みなで集まって祈る。公明党について学ぶ。投票依頼をする 

創価学会員以外の人たちが抱く学会に対するイメージのなかに「選挙活動に熱心」というものがある。学会が公明党の支持母体とされ、学会員が電話などを通じて周囲に投票依頼をして回っていることは、一般的にかなり知られている。 

創価学会員は選挙活動のことを「法戦(ほうせん)」と呼ぶ。それはほとんど信仰活動と一体で、ぼく自身も法戦に参画してきた。 
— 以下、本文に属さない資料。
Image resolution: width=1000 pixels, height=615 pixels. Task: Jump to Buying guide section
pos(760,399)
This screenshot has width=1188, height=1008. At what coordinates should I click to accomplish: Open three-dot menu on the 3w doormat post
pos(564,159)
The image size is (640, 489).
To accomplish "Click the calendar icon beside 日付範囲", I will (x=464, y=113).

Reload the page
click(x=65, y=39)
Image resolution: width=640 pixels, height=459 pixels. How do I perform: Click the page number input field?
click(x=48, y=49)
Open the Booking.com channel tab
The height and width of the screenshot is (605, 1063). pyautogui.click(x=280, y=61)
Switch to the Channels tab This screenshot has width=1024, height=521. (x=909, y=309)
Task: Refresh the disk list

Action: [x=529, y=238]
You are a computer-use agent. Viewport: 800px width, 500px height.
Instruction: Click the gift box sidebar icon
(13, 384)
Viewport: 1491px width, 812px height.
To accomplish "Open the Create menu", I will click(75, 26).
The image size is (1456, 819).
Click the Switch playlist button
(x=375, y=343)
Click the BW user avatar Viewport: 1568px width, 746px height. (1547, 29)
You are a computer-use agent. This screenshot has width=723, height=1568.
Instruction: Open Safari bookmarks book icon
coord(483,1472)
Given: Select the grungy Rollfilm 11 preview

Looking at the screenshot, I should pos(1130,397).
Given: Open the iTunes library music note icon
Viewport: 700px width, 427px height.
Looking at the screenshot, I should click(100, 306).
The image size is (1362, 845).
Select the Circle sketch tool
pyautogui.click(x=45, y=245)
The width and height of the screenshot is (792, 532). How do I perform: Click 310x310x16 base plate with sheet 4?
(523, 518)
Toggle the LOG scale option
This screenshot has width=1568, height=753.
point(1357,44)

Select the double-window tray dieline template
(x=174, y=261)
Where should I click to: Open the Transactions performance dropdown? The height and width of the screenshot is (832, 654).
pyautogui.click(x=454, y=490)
選挙の時節になると、学会活動の多くが政治色の濃いものになっていく。たとえば地域の学会員が集まる「座談会」では、公明党の実績や同党候補者の情報を学び合う時間がしっかり設けられるようになる。

また、一般的な表現でいえば「政治学習会」と呼べるような集まりも開催され、そこでも公明党のことを学ぶ。加えて、そもそも「なぜ政治に関わるのか?」といった法戦の意義について確認し合う場が設けられることもある。

ぼくが初めて体験した法戦もそうだった。

みなで集まって題目(=南無妙法蓮華経)を唱える場所を「拠点」と呼ぶのだけれど、そこで祈りつつ、各自の都合に合わせて創価学会員でない“外部”の友人にアポイントを取ったり、投票依頼をしたりするのが定石だった。さらに、学会の活動家が、それほど信仰に熱心でない学会員や、公明を支持してくれるかが不透明な学会員などに投票依頼をして回るということもした。

拠点の壁には、国政選挙なら「公明党からの立候補者」がいる選挙区の一覧が貼られる。そして、選挙区ごとに投票依頼ができた友人数などを集計していく。それらは「成果」として逐一、組織に共有されもする。 

 

ぼくが選挙活動に積極的に参画するようになるまで 

当初はこれに面食らったぼくだが、先輩から「卒業アルバムを持って来て」と言われたところから状況は変わっていった。前回書いたとおり、ぼくは中学以降を創価の学び舎で過ごした。つまり、小学生時代は一般の学校に通っていたのである。それを知った先輩が「卒アルに名簿が載っているだろう。片っ端から電話をかけて」と言ってきたのだ。 

緊張しっぱなしのなか、恐る恐る友人に電話をした。投票依頼もした。これには、最初は勇気が要った。 

しかし、さまざまな要素がぼくを選挙に駆り立てるようになった。

みなと共に祈りを捧げ、同じ目的に向かって協力し合う心地よさ。ほとんど政治に無知だった自分が、“公明視点”の政治理解とはいえ、政治に明るくなっていくことが実感できた喜び。“外部”の友人に電話で投票依頼をした時に、少数ながら「いいよ」との返事がもらえた時の充実感。選挙に勝利した時の達成感。そして、法戦によって学会のカリスマリーダー・池田大作氏に貢献できたという手応えが感じられることによる歓喜——。 

この時ぼくは、創価学会の思想と選挙活動にさほどの矛盾は感じなかった。だから、気がつけば法戦に楽しさを見いだすようになっていた。